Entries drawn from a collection

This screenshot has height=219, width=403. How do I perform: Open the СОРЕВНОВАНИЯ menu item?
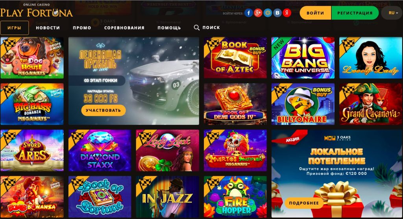click(124, 28)

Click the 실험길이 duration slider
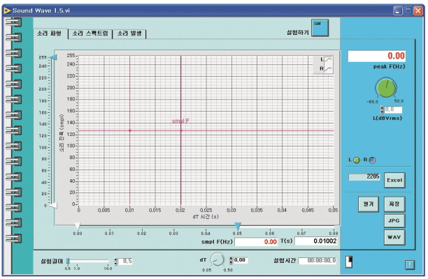click(x=87, y=260)
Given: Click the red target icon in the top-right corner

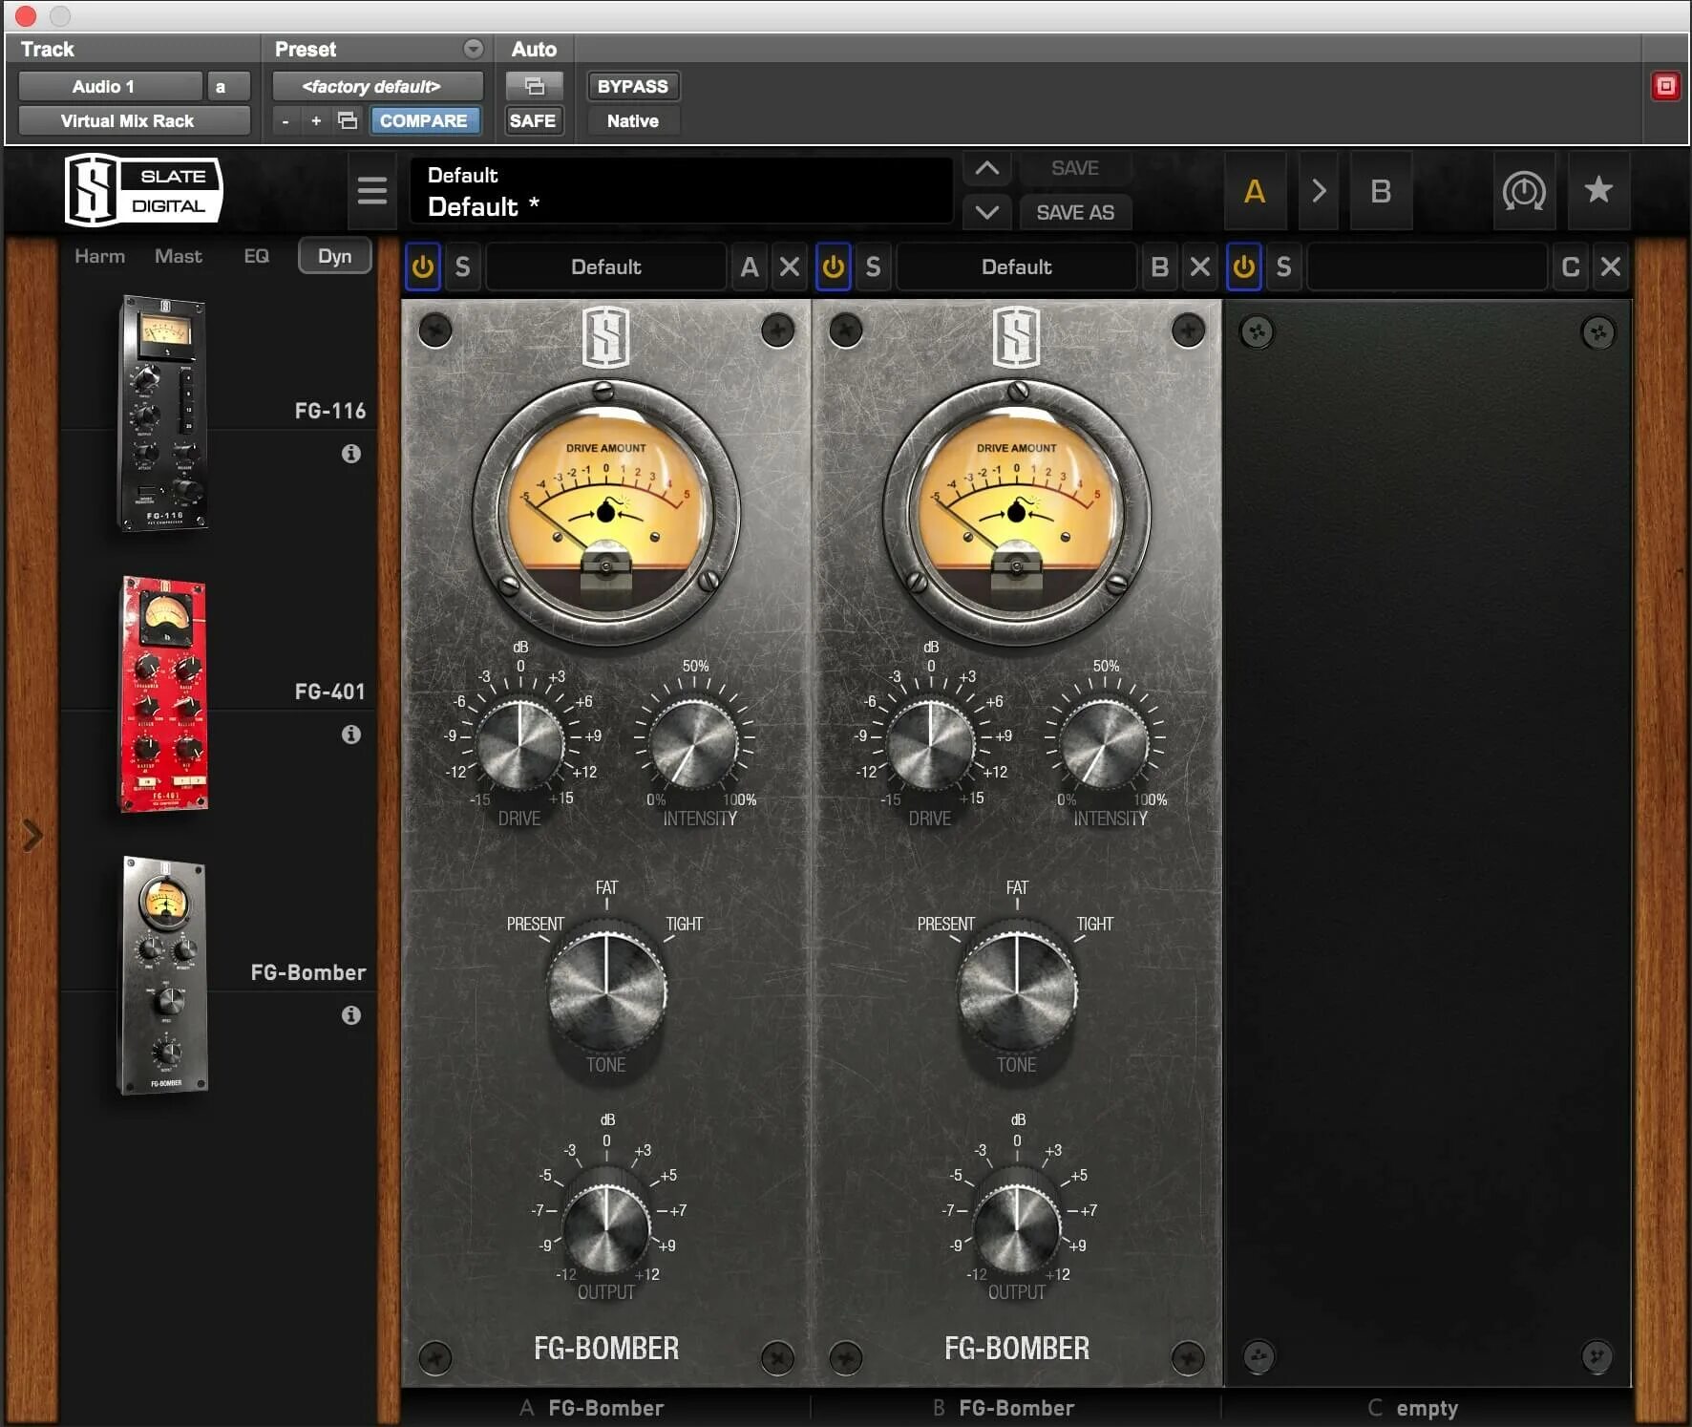Looking at the screenshot, I should coord(1665,86).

* **To do**: Render the records above as a Markdown table with two columns, Row and Line. Number each non-blank line in its own row, skip blank lines, and leave the pictures out.

* **Correct output**:
| Row | Line |
|---|---|
| 1 | This screenshot has height=219, width=403. How do I perform: Open the СОРЕВНОВАНИЯ menu item? |
| 2 | click(124, 28) |
| 3 | Click the 실험길이 duration slider |
| 4 | click(x=87, y=260) |
| 5 | Given: Click the red target icon in the top-right corner |
| 6 | Looking at the screenshot, I should coord(1665,86). |